* **DATA IN THIS EXERCISE**
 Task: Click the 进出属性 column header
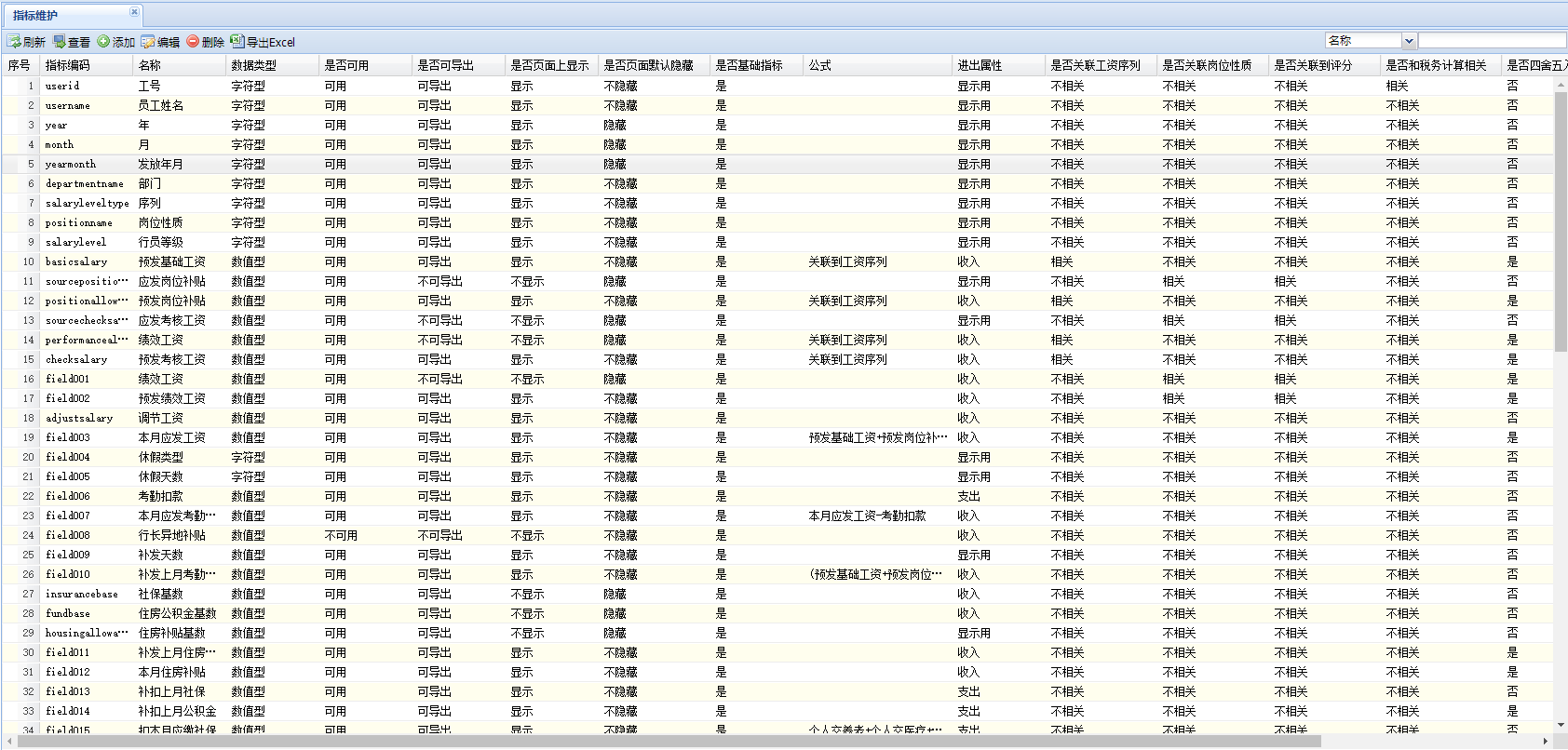point(980,65)
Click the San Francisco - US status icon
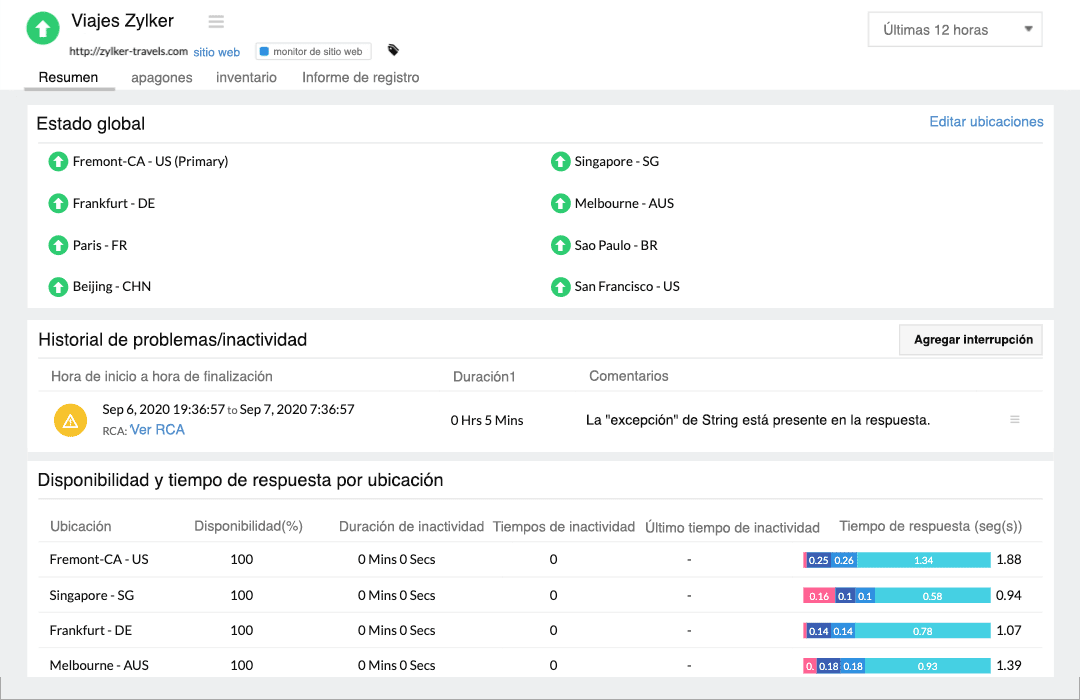Screen dimensions: 1080x700 [x=560, y=286]
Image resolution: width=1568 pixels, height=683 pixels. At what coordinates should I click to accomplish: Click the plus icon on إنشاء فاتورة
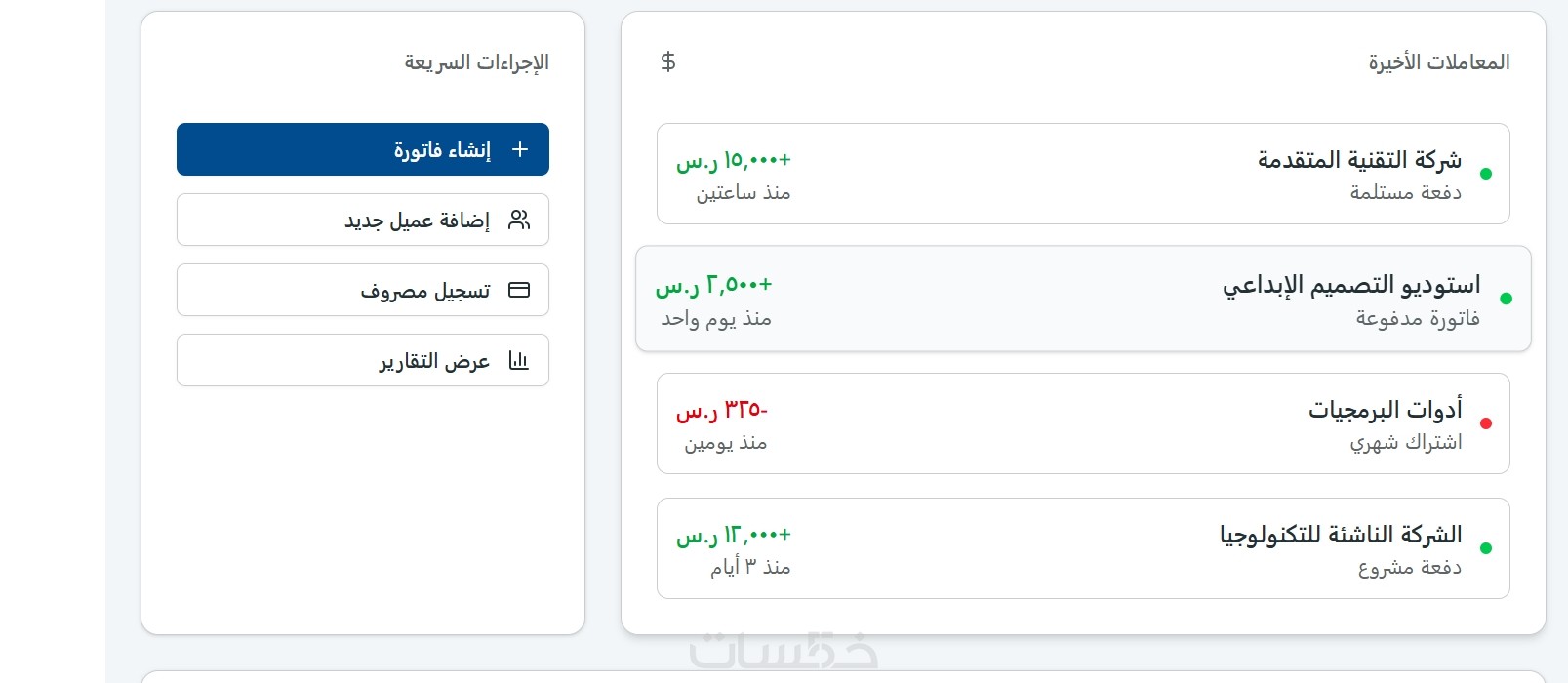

* **TASK DESCRIPTION**
Update the rows above by replacing "icon" with "symbol" everywhere and leaving everything else unchanged. Leave the pictures out.

* **THE OUTPUT**
 Task: Click the 进出属性 column header
point(980,65)
Click the San Francisco - US status symbol
Screen dimensions: 1080x700 [x=560, y=286]
Image resolution: width=1568 pixels, height=683 pixels. At what coordinates should I click to accomplish: Click the plus symbol on إنشاء فاتورة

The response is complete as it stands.